Deterministic chunk IDs. deterministic_uuid(article_id, i) produces the same UUID for the same (article, chunk_index) pair, so re-delivery becomes a natural upsert without orphan rows. Chunk count changes (a shorter article producing fewer chunks) are handled by a tail-deletion step that removes chunk_index >= new_chunk_count.


7. Scaling, Backpressure & Quality Knob

Backpressure. Kafka's consumer-group lag is the source of truth. The lag exporter compares the latest consumed offset to the latest produced offset; when lag exceeds 1 min, the autoscaler adds embed workers.
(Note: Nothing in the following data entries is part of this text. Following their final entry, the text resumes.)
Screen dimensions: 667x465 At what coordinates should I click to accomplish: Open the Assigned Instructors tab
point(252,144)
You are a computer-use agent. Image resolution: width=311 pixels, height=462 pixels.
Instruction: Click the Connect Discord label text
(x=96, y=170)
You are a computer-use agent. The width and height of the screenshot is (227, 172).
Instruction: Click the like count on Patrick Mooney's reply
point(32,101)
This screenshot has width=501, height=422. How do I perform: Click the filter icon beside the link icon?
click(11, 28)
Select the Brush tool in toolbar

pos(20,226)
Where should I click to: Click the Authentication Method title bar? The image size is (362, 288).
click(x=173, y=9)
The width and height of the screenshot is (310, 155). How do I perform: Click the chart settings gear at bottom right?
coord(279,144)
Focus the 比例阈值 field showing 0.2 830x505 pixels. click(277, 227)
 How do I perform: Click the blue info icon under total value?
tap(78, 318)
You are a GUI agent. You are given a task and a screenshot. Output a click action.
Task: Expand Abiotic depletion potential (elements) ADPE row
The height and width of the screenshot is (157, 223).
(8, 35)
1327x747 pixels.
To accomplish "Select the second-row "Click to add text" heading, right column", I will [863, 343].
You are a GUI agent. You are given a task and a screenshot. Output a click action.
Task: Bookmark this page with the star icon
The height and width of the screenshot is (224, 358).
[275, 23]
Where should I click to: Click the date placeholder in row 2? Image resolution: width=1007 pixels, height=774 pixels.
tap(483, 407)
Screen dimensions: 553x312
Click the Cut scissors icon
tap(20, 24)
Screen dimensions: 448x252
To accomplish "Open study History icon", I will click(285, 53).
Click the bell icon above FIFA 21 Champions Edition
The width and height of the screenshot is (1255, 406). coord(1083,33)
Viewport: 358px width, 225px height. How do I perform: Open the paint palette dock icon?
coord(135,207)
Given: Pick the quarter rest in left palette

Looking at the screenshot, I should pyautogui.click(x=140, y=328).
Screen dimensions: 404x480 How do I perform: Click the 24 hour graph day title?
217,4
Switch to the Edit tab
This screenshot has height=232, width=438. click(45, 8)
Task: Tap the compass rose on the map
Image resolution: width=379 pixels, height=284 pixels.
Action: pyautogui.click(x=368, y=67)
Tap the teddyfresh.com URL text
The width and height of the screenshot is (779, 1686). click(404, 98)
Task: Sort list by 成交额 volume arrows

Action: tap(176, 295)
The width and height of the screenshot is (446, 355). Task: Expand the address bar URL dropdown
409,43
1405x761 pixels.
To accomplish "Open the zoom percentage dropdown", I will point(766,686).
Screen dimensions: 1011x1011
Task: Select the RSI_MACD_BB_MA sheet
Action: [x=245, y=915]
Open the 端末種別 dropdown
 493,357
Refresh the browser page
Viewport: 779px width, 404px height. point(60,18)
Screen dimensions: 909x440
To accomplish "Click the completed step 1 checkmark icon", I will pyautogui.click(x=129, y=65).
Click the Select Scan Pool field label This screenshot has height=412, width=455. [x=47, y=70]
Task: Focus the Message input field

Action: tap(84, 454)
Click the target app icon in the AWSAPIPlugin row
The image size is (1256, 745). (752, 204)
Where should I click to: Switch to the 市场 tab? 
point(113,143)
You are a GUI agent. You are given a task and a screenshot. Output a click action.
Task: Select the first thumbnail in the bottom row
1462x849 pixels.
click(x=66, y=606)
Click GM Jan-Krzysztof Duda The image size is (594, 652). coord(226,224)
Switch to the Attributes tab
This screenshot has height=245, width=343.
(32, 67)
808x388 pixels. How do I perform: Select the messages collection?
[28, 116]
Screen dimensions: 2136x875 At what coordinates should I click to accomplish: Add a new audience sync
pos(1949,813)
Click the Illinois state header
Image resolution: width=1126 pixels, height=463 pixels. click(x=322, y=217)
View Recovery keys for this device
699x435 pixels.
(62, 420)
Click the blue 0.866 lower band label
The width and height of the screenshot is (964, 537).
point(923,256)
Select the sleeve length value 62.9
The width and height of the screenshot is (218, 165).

When the embed worker pool itself is saturated (queue depth on the vLLM endpoint > 100), the chunker pauses consumption (drops Kafka poll() rate) rather than building a backlog inside the pipeline.

Cost-quality knob. Three operating modes, switched by a single config flag based on lag:

Mode Trigger Embed model Batch Throughput
QUALITY lag < 30 s bge-large (1024d) 256 3,000 chunks/sec
BALANCED 30 s ≤ lag < 5 min bge-base (768d) 512 8,000 chunks/sec
SHED lag ≥ 5 min bge-base (768d) 1024 15,000 chunks/sec; downsample updates < 1h old by 50%

SHED mode embeds a sampled subset of recent updates and queues the rest for backfill once lag recovers. The choice of which updates to drop is policy: "low-priority tenants first," "update events only (not creates)," etc. The key is that the system never silently drops — deferred events are queued in a backfill topic, not lost.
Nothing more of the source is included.